======== Исходные данные ========

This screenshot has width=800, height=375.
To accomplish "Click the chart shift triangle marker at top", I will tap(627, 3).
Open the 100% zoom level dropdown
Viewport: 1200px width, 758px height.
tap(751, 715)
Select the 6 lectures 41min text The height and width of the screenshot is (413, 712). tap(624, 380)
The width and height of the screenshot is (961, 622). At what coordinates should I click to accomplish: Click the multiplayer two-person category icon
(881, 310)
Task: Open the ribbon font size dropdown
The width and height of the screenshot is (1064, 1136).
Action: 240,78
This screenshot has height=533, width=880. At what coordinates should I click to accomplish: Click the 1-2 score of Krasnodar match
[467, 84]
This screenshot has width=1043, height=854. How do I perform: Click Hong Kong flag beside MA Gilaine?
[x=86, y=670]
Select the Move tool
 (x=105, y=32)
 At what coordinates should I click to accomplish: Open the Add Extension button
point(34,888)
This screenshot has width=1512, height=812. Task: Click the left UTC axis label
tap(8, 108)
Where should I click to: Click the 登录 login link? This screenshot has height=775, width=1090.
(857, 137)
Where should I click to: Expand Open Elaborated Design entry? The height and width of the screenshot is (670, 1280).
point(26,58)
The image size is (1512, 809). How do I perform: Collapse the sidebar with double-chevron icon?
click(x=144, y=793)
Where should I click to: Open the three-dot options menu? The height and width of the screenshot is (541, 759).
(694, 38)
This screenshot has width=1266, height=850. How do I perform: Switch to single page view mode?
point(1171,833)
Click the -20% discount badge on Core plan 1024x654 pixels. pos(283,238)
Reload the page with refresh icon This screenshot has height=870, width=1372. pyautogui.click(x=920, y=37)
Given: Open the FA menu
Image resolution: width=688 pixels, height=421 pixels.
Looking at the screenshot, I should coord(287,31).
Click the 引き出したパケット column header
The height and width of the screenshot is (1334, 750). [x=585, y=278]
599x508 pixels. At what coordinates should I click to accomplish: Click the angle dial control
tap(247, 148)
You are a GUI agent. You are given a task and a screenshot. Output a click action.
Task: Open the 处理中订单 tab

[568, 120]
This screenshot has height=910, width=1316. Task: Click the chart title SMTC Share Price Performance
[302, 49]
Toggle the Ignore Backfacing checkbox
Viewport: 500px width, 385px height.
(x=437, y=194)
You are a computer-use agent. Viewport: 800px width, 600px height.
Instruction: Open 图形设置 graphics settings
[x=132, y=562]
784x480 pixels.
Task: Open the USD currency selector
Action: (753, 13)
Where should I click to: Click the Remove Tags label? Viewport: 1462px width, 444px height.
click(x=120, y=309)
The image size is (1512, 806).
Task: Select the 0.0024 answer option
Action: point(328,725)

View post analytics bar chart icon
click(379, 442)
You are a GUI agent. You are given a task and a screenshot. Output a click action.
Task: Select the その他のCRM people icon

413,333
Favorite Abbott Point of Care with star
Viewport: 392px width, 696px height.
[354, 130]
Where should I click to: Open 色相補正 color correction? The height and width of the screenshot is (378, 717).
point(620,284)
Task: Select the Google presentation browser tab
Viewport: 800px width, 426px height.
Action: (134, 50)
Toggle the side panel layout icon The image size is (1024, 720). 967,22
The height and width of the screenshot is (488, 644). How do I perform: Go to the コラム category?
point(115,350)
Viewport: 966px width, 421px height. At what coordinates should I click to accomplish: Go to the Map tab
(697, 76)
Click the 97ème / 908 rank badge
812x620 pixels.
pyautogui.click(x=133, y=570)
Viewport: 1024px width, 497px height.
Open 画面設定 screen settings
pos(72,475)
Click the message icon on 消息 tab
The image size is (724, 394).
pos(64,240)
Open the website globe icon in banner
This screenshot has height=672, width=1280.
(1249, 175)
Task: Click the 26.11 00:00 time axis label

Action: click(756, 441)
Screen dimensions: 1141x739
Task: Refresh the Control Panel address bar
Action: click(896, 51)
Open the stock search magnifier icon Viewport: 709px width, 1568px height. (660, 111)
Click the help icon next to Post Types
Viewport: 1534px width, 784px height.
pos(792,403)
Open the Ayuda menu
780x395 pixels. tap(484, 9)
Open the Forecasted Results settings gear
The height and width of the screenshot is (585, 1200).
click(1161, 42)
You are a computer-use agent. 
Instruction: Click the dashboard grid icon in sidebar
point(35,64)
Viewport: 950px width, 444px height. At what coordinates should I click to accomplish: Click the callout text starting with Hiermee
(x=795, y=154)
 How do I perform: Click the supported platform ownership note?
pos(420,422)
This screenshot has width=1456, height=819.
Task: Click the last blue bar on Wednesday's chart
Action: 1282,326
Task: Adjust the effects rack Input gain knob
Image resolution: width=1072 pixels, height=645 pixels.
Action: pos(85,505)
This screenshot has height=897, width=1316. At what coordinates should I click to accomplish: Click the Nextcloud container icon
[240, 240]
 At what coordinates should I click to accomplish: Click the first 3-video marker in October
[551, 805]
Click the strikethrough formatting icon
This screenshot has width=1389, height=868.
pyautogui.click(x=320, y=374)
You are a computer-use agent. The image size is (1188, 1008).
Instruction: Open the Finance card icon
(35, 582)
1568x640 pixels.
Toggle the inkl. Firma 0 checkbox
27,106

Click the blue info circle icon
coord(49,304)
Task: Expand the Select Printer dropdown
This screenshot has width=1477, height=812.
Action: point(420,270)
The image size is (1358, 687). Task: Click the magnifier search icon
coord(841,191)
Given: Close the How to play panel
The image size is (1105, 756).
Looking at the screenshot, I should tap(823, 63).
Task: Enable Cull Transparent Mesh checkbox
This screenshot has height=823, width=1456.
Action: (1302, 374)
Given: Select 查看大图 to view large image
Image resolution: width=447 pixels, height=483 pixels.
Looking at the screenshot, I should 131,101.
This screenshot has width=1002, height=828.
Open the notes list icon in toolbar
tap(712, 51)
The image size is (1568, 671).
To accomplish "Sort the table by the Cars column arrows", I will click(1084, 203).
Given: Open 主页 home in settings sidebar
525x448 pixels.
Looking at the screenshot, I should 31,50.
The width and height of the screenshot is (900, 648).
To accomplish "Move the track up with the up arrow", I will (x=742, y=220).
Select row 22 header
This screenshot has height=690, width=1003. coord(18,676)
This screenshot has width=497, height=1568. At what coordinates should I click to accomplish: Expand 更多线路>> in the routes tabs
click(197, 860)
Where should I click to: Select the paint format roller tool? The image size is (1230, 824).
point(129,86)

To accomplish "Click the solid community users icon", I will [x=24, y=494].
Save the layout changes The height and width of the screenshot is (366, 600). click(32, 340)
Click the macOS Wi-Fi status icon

========

> **Условие задачи**: Верни целиком каждую строку из записей выше, в которой встречается слово «pyautogui».

> **Результат ниже**:
Reload the page with refresh icon This screenshot has height=870, width=1372. pyautogui.click(x=920, y=37)
pyautogui.click(x=133, y=570)
pyautogui.click(x=320, y=374)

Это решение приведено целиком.